We tend to presume the importance of clear communication in close relationships. It seems only sensible that unambiguous messages are best, where there's no doubt about what is being said. Surprisingly, it turns out that ambiguous communication plays a role in intimacy. Put another way, we send each other fuzzy or mixed messages all the time. Partners are often less than clear with each other. In fact, relationships thrive on using and exploiting ambiguity -- for example, stirring up jealousy, in courtship, and in sexual interaction.
A popular book claims that, in terms of relationships, men and women are as different as if we come from different planets. Even though research shows we are more alike than different, how can men and women learn to understand and speak each other's language?
There are actually very few differences in men's and women's communication behavior. In fact, we are far, far, far, far, far, FAR more similar in all our myriad ways of communicating than we are different! I hope I said that emphatically enough? When there are differences, they tend to be relatively small. In certain contexts, however, the behavior of men and women is likely to show sizable, meaningful differences. For example, during courtship and mating, men and women behave more differently than at other phases and stages of relationship development.
What are some of the biggest mistakes couples make in their efforts to communicate?
Related to your previous question: consulting popular books that offer bad advice and no basis in research. Seriously, a book may sport a cute title about "Mars and Venus" and achieve bestseller status yet, as we can see, offer no valid or even safe recommendations. Such writers have done real damage to their readers and the broader culture by popularizing misinformation. When couples seek to improve their relationships, they want good information from trustworthy sources, and they deserve no less. Avoid the appeal of celebrity writers proffering simplistic solutions.
I think the most common mistake is the illusion of understanding in our communication with others. We have access to our own internal dialogue and presume that, when we say or do something, our meaning is clear for the other to comprehend. But, in fact, our meanings are more complex than even we know. Even the speaker may not know all that was said or even intended. How could the listener comprehend even a fraction of the "message"? The illusion creates a false sense of "being understood."
It's true that we seem to communicate well enough for all practical purposes: we get to meetings on time, share "mutual" interests, and so forth. But when one person tells the other "I love you," they may have radically different meanings for a word so important to their relationship. Perhaps one thinks "love" means romance, dating, and sex, while the other thinks of marriage, family, children. Yet they feel they are in agreement because they both used the same word.

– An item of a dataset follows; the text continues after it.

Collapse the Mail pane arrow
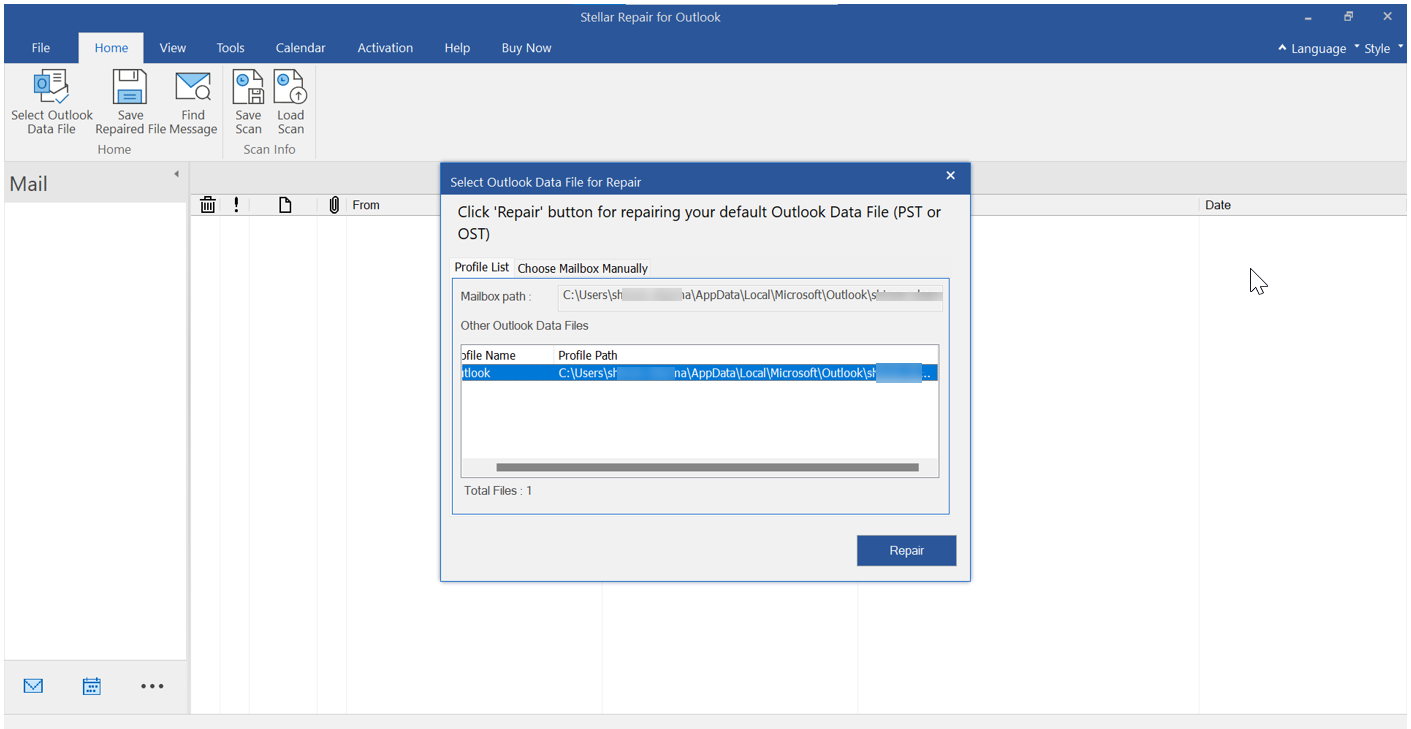1411x729 pixels. (x=176, y=174)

What advice would you offer to people seeking to improve their relationship communication?
It's extraordinarily difficult to change subtle, often unconscious patterns of communication that have become hardwired into everyday behavior over decades of life. This is one reason I advise against not only bad "advice" books, but against any "simple" advice for complex problems. You won't begin to change a lifelong habit by reading a three-page magazine article on "How to Have a Wonderful Life." For that matter, reading even good scholarly work won't be enough to alter behavior patterns -- but it can provide a better set of tools for understanding the behaviors we do engage in.
Real change can be accomplished. It requires, first, that both members of the relationship agree that there is a need for change. Second, both partners must be flexible enough to engage in the process of change. Finally, the couple needs a consistent source of guidance for that direction of that change over time. This, I believe, is best achieved through counseling or reputable classes on relationship enhancement.
It sounds like a lot of work.
Changing for the better is hard. But the quality of our personal relationships is essential to our quality of life. Courses and clinics abound for clients seeking to quit smoking, stop drinking or lose weight. In contrast, how easy is it to find good advice and guidance for relationship improvement? As a society, we spend billions annually on managing the physical risks of unhealthy substances or diet, and not a public dime on enhancing people's relationships. Considering the importance of intimacy in every human life, it seems to be one of the most worthwhile investments we might ever make.